ABOUT THIS TASK:
Whichever lines include the word "each", copy them as they appear in the data.

GIVEN DATA:
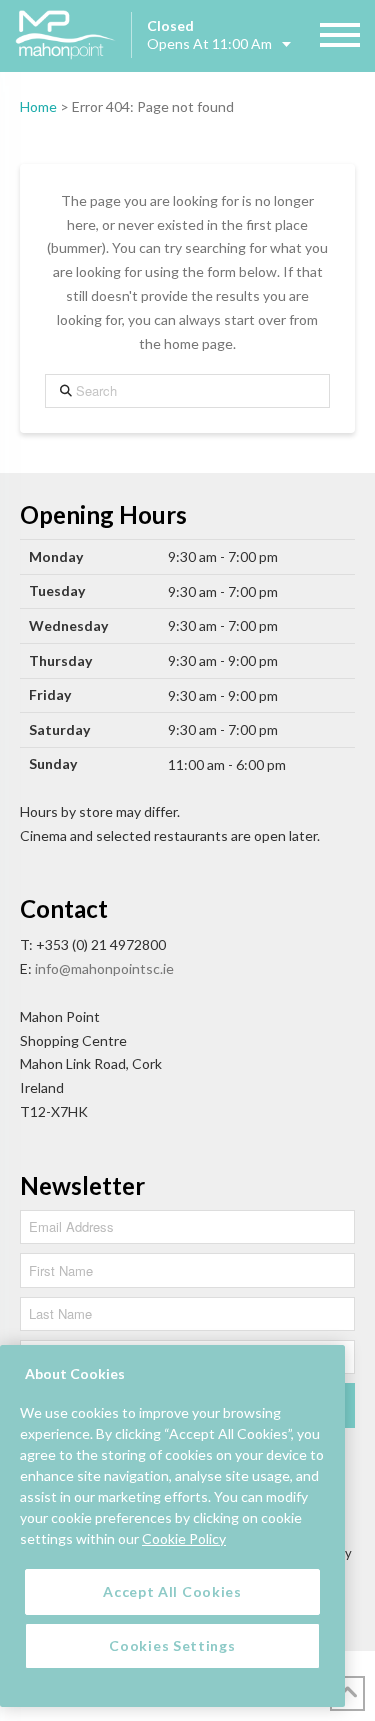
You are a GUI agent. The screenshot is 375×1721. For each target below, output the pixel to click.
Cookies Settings (172, 1645)
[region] (172, 1526)
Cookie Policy (184, 1538)
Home (38, 106)
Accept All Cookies (172, 1591)
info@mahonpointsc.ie (104, 968)
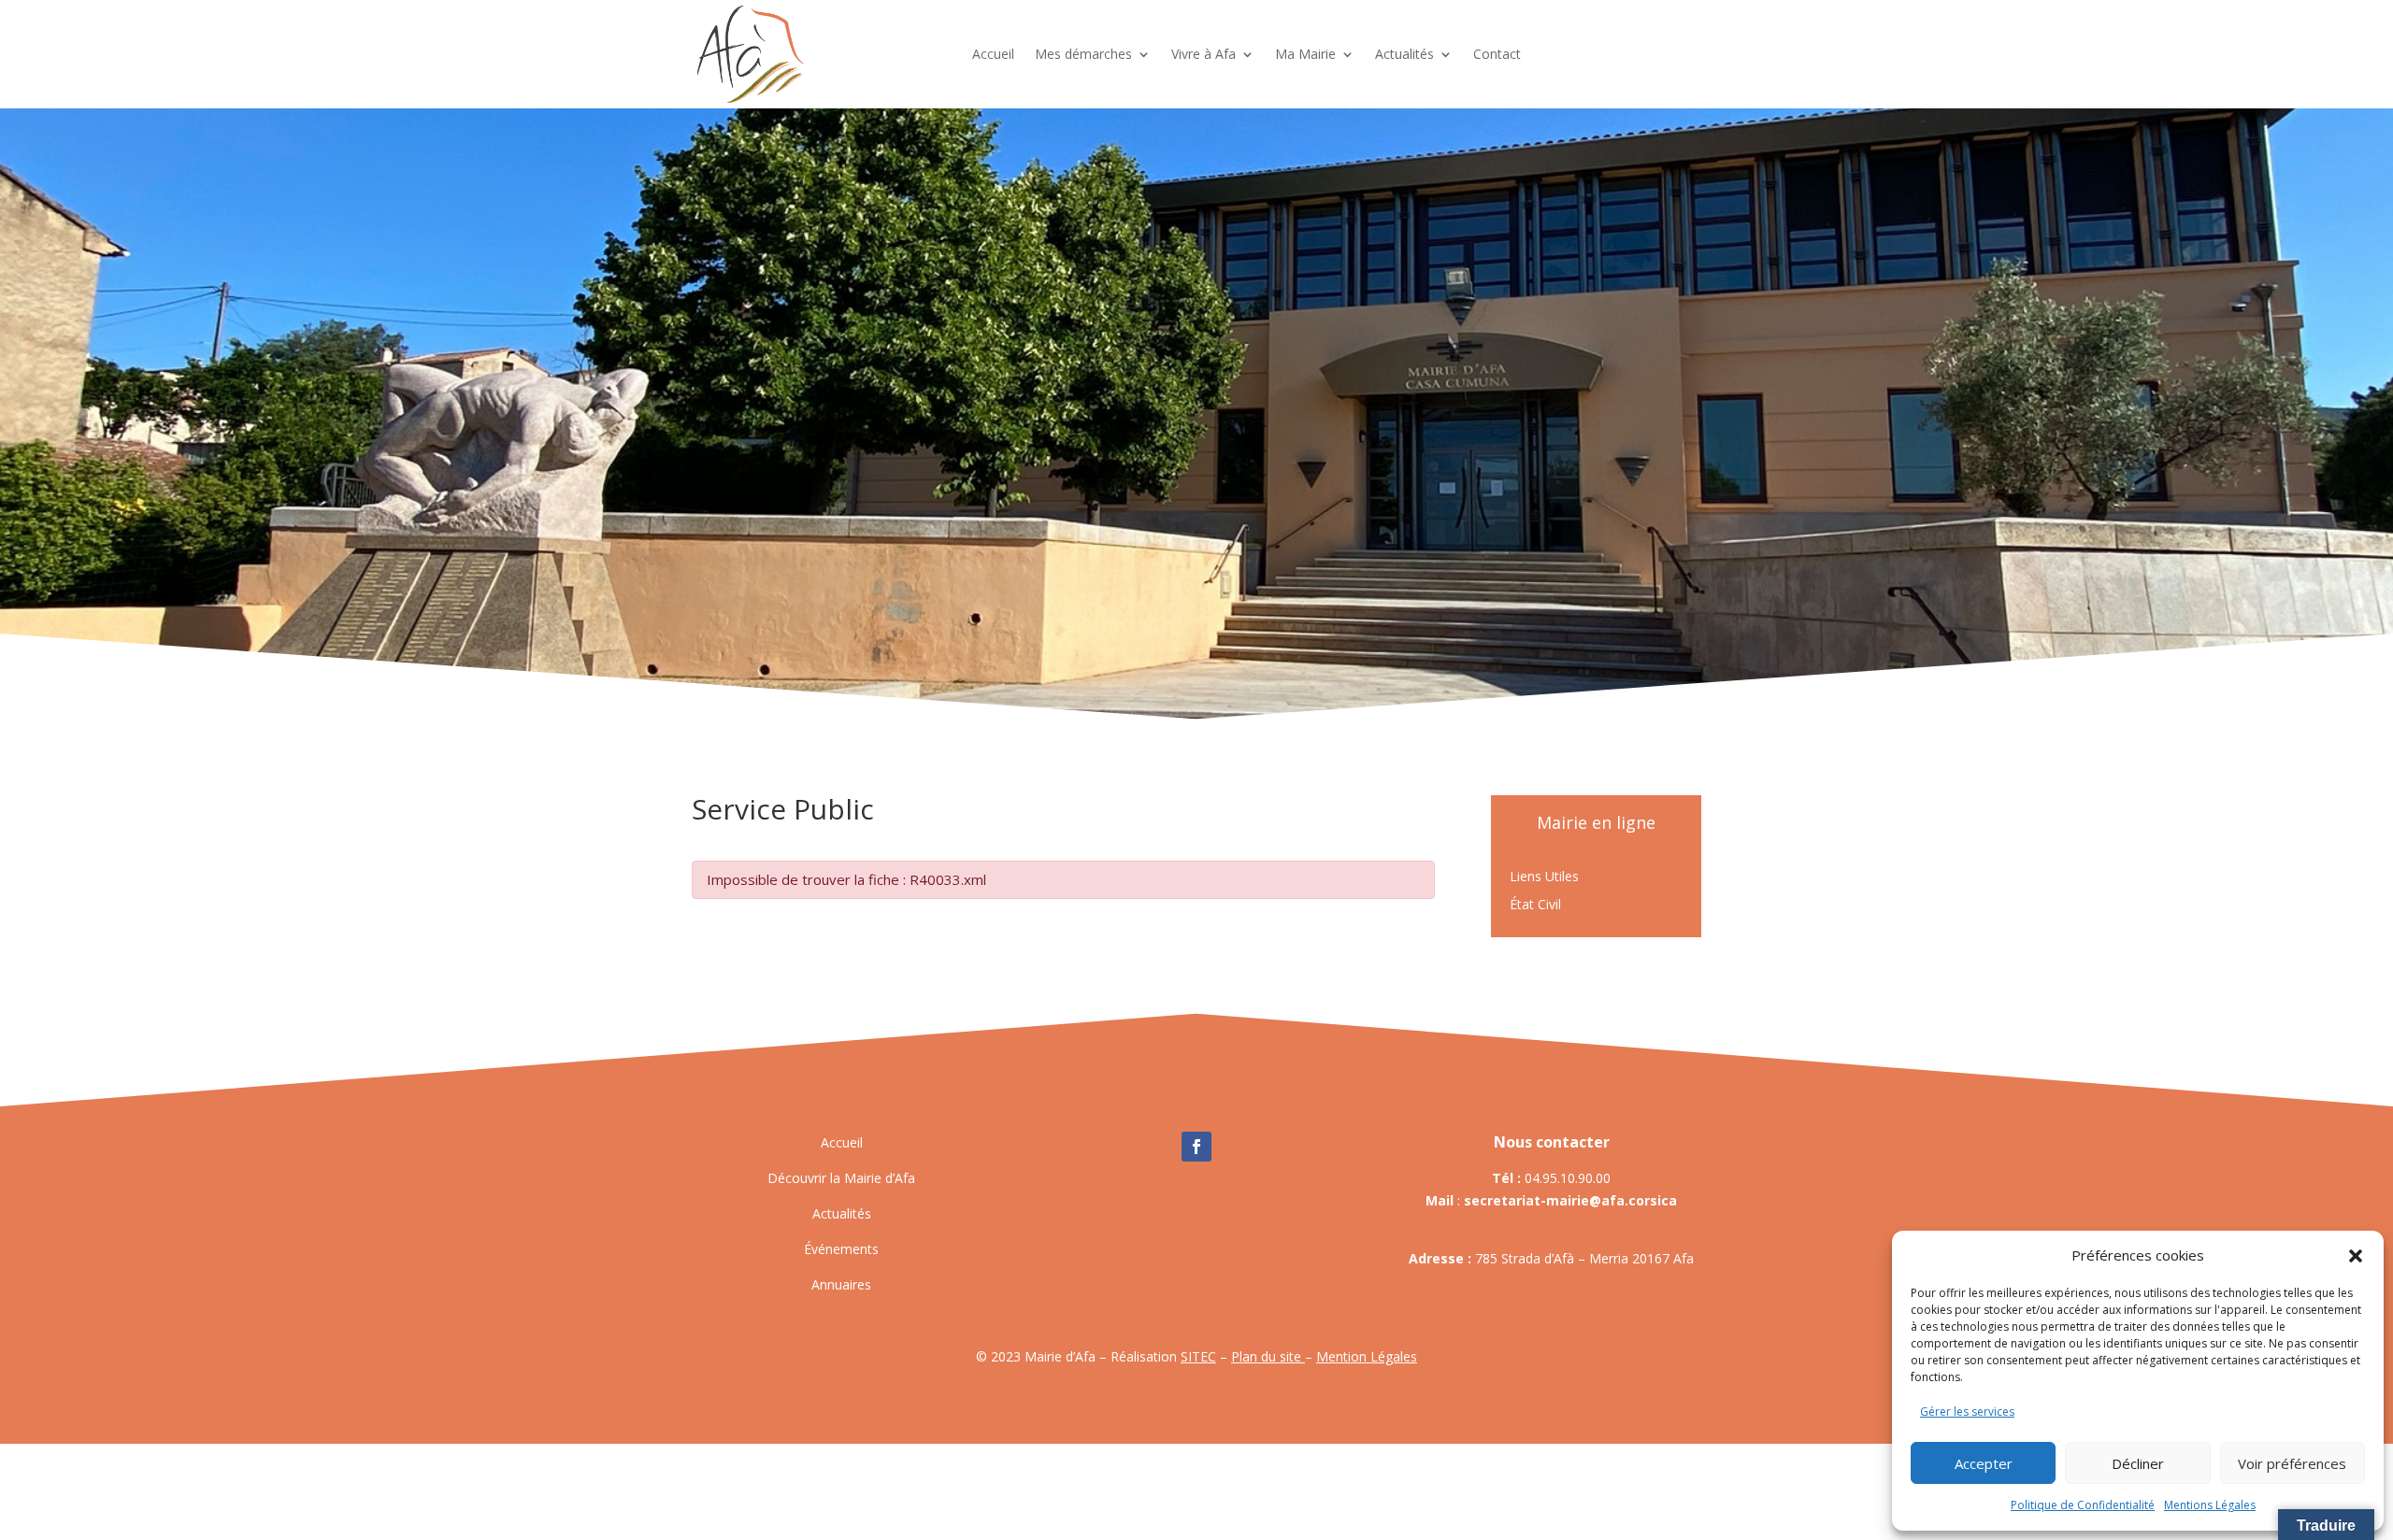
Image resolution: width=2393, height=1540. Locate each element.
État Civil (1535, 905)
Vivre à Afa (1203, 54)
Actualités (1404, 54)
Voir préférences (2292, 1463)
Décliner (2138, 1463)
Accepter (1984, 1463)
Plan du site (1268, 1356)
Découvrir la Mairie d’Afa (841, 1178)
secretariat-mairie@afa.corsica (1570, 1200)
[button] (2355, 1256)
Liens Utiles (1544, 877)
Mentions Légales (2210, 1505)
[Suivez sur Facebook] (1196, 1147)
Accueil (993, 54)
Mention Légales (1366, 1356)
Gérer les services (1967, 1411)
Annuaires (841, 1284)
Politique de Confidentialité (2083, 1505)
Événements (841, 1249)
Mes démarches (1083, 54)
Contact (1497, 54)
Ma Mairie (1305, 54)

EXERCISE OUTPUT:
You are a GUI agent. The screenshot is 375×1721. For each target below, output the pixel to click.
Image resolution: width=2393, height=1540. Locate each element.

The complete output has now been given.